#### Set exercise:
Please pull every line from the data below that contains the word "icon" and copy each one unchanged.

═══ Input for this task

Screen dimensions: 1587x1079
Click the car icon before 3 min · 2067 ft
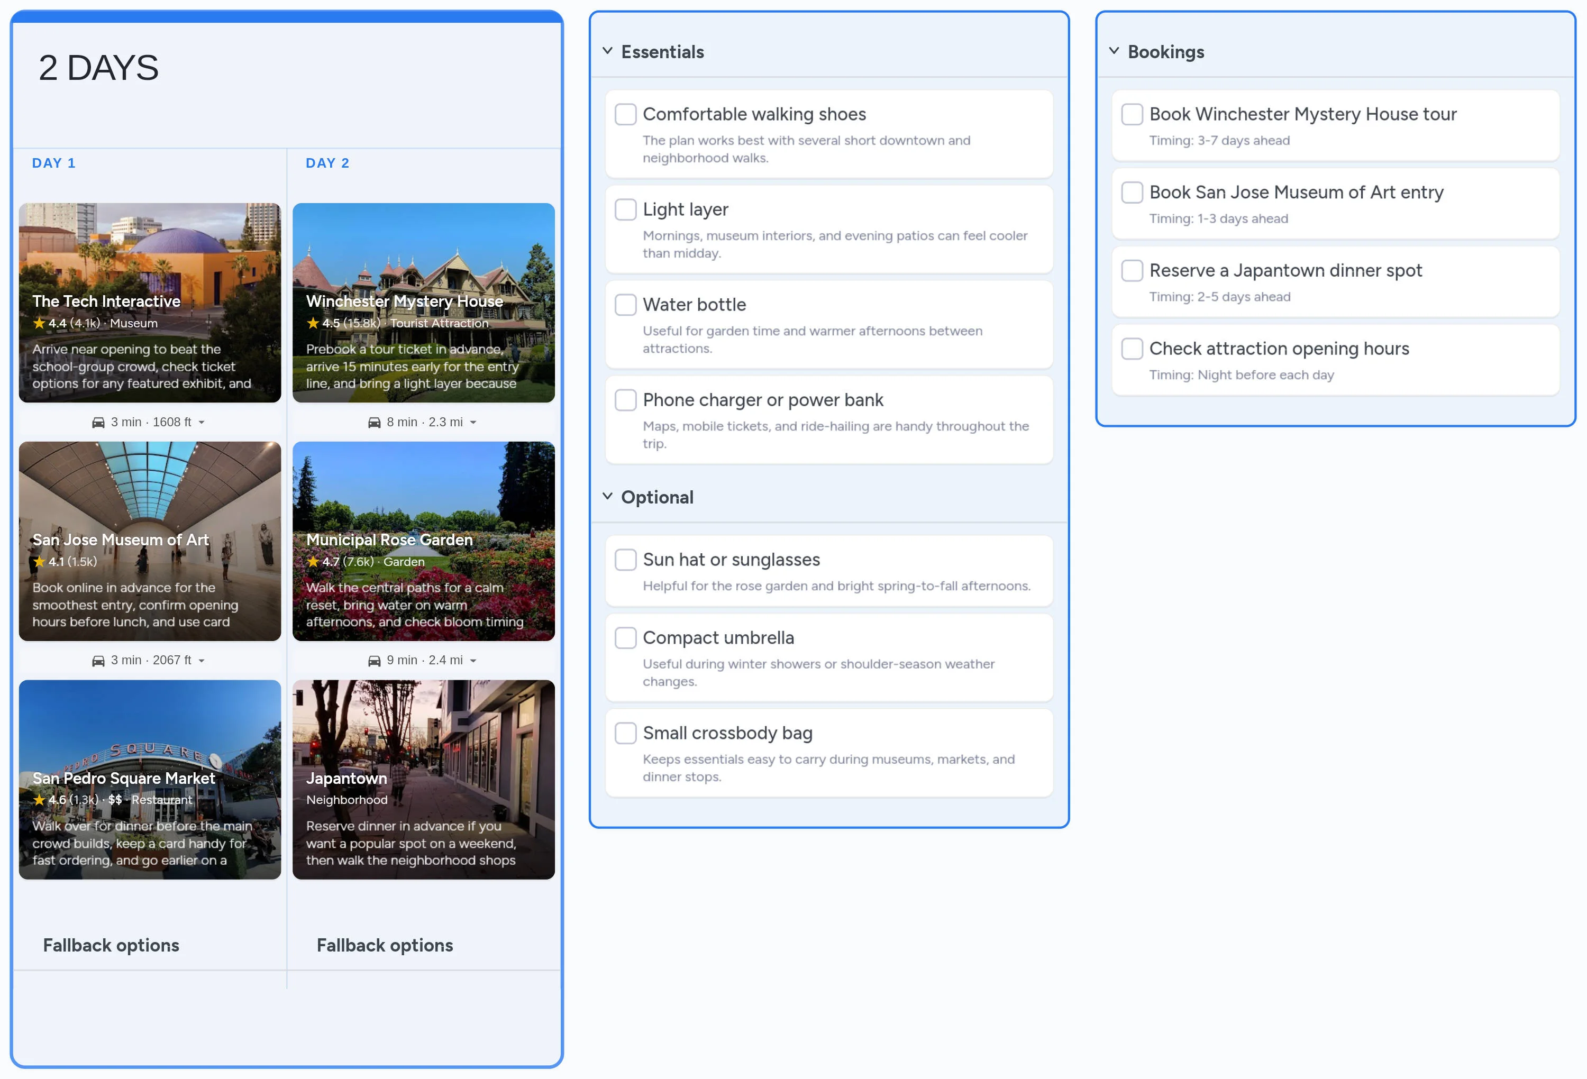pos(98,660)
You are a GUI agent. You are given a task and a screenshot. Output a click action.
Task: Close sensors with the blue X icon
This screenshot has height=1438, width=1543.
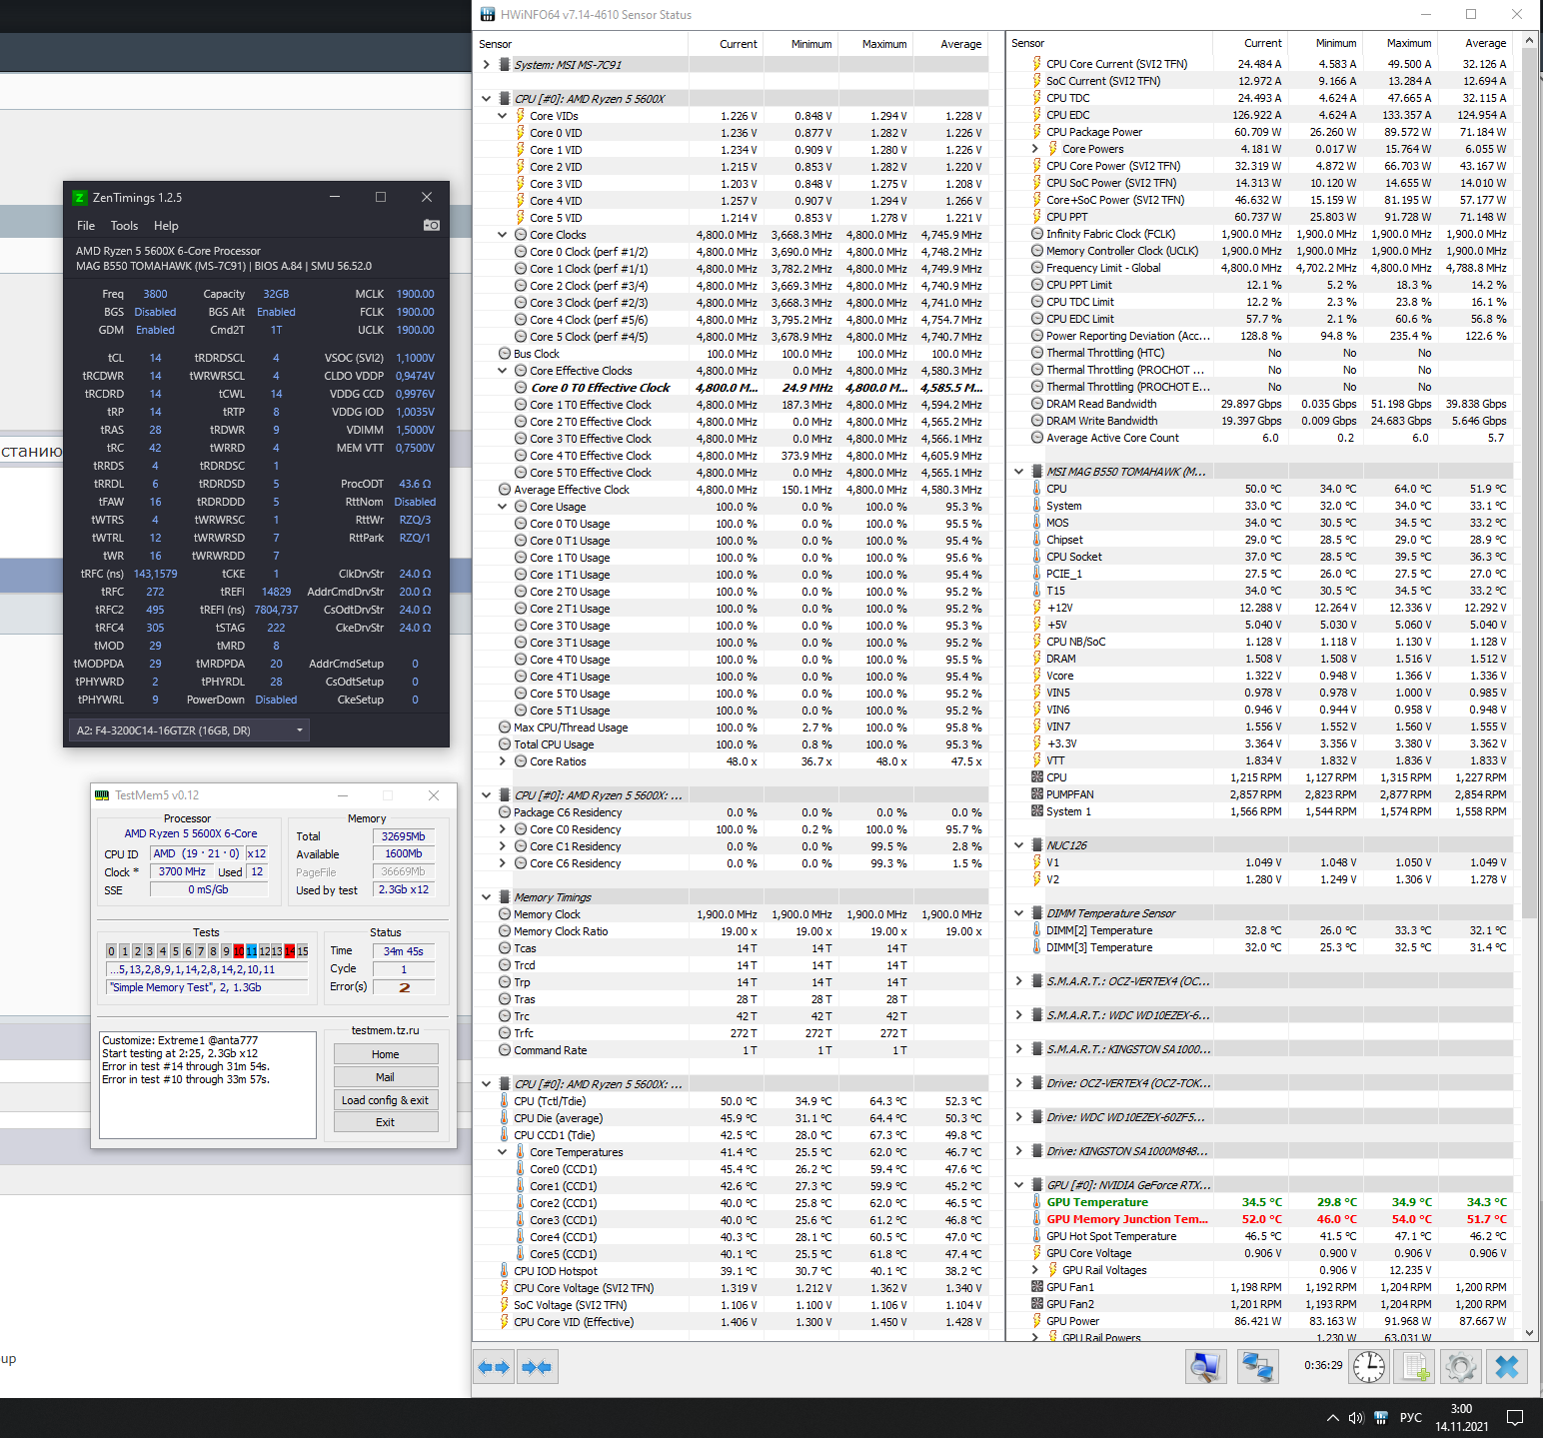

══════

#### Task result:
Click the car icon before 3 min · 2067 ft
Task: Close sensors with the blue X icon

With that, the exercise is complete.